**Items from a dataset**
——————————

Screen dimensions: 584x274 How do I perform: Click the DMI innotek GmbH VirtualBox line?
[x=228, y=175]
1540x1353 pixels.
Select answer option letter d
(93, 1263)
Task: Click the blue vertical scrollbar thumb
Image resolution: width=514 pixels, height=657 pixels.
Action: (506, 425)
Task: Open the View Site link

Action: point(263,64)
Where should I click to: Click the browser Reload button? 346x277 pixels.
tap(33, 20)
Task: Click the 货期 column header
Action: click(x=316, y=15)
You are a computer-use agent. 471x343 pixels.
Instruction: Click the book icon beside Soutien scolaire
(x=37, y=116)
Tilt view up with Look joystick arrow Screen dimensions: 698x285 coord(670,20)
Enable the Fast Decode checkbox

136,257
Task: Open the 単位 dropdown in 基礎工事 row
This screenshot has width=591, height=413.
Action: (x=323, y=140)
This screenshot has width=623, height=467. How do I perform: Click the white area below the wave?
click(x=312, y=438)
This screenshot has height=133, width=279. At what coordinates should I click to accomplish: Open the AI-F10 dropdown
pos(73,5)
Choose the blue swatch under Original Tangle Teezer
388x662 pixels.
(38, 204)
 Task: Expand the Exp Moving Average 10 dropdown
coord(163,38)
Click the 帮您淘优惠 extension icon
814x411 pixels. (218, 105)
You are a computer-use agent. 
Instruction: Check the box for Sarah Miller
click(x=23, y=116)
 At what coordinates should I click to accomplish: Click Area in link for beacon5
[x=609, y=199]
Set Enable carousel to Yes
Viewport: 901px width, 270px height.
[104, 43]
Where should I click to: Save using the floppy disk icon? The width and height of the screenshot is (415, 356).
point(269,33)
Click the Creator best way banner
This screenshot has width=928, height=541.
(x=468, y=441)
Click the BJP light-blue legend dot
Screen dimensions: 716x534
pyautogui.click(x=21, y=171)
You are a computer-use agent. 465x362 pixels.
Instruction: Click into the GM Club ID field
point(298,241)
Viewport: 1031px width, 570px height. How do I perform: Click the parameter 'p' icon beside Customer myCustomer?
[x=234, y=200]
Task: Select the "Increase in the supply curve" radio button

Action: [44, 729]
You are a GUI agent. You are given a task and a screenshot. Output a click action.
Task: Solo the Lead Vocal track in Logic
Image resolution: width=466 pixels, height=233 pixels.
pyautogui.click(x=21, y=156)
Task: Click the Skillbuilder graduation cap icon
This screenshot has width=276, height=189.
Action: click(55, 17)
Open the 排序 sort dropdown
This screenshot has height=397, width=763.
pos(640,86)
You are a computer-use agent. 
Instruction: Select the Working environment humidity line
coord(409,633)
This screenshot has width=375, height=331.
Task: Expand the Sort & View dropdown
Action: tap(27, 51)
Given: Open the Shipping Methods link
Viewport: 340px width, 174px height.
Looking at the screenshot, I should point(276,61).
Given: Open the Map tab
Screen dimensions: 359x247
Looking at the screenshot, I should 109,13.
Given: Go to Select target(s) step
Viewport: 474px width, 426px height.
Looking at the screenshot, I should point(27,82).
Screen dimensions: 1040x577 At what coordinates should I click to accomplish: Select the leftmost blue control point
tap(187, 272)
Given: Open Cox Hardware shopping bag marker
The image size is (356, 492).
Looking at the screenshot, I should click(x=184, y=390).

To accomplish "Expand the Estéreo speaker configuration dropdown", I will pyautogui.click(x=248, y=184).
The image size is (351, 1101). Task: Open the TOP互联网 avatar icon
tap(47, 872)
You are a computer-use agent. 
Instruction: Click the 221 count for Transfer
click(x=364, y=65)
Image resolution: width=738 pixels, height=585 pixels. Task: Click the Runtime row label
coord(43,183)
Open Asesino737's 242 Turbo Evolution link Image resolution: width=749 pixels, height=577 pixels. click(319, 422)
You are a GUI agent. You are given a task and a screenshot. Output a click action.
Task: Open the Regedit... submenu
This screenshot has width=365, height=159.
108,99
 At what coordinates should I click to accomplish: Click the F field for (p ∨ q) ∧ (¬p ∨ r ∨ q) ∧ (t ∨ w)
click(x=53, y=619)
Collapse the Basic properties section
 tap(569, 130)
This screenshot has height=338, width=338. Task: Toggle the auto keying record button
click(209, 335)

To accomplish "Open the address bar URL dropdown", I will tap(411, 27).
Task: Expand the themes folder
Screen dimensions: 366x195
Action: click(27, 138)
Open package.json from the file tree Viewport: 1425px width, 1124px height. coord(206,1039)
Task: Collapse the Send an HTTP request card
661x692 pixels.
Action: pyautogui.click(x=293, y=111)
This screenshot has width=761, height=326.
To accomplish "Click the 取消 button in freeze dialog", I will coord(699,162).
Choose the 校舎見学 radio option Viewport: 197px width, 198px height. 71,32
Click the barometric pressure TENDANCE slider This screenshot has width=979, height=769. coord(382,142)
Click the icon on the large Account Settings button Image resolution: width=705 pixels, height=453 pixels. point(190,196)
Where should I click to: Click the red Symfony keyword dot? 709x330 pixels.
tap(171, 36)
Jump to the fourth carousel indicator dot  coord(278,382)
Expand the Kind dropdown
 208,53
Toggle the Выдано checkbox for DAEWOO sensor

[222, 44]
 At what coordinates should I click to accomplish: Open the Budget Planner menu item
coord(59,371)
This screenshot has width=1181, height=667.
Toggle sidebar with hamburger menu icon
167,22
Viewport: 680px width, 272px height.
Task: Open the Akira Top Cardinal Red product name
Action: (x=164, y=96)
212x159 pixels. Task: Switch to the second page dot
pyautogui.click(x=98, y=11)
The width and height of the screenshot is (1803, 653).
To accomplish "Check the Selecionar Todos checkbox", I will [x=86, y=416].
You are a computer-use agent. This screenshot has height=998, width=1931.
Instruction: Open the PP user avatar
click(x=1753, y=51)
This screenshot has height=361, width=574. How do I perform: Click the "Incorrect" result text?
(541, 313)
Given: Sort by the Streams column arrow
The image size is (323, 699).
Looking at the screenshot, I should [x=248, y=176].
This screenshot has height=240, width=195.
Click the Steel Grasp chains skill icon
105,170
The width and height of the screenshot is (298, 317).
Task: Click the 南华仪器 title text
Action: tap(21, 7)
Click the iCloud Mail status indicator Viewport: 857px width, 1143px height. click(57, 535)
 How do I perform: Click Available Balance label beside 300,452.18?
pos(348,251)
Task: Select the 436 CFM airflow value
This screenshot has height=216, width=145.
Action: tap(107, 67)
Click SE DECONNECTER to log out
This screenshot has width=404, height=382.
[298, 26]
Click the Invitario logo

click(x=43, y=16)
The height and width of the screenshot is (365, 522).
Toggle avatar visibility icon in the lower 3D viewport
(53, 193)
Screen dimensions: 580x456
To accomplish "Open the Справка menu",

——————————

**Task to carry out**
For each line of the data that has the word "Choose", report that line.

**Reply to the exercise**
Choose the blue swatch under Original Tangle Teezer
Choose the 校舎見学 radio option Viewport: 197px width, 198px height. 71,32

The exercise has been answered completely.